EXERCISE REQUIREMENTS » Your answer should be the full data, transcribed exactly, with no pictures in it.

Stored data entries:

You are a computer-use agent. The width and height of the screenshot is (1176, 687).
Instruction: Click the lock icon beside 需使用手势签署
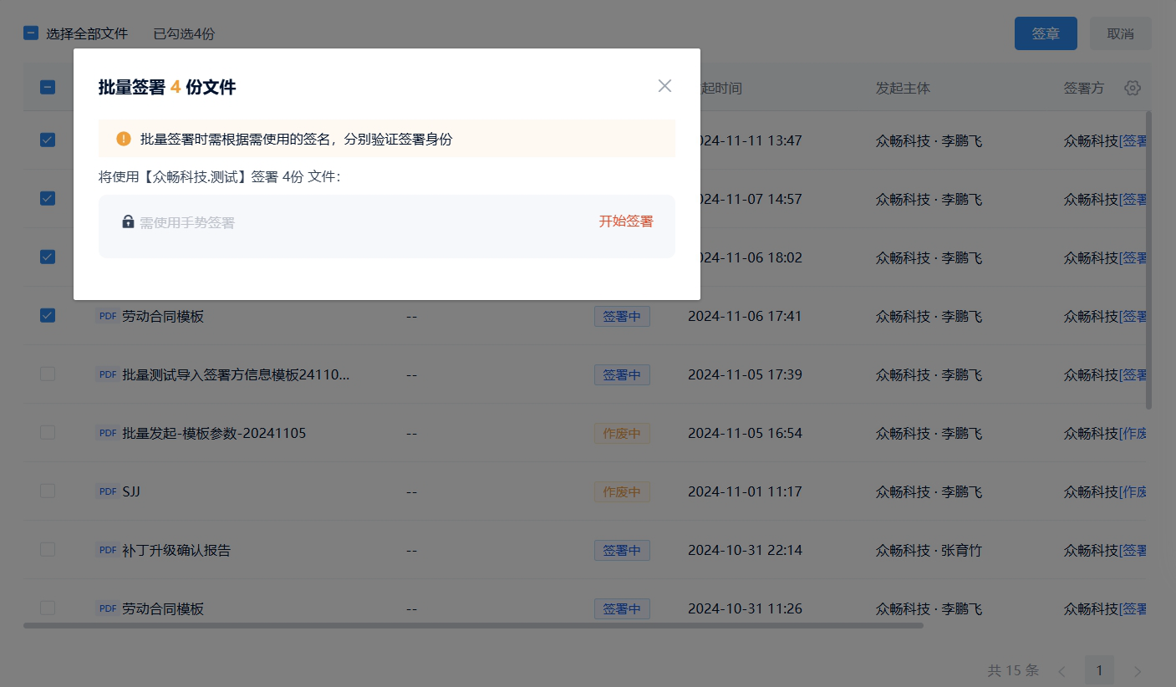point(128,222)
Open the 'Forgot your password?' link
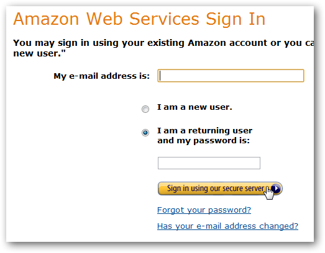Screen dimensions: 325x253 [x=204, y=210]
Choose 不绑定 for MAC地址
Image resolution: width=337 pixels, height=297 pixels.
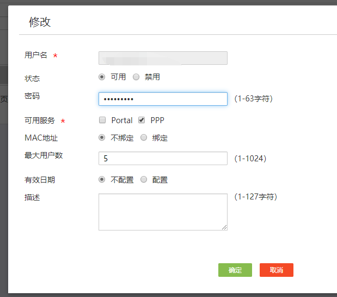(x=102, y=138)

RESPONSE AREA »
You are a computer-use agent. The width and height of the screenshot is (1176, 687).
Instruction: Click the lock icon beside 需使用手势签署
point(128,222)
Open the 'Forgot your password?' link
Screen dimensions: 325x253 [x=204, y=210]
Choose 不绑定 for MAC地址
Image resolution: width=337 pixels, height=297 pixels.
(x=102, y=138)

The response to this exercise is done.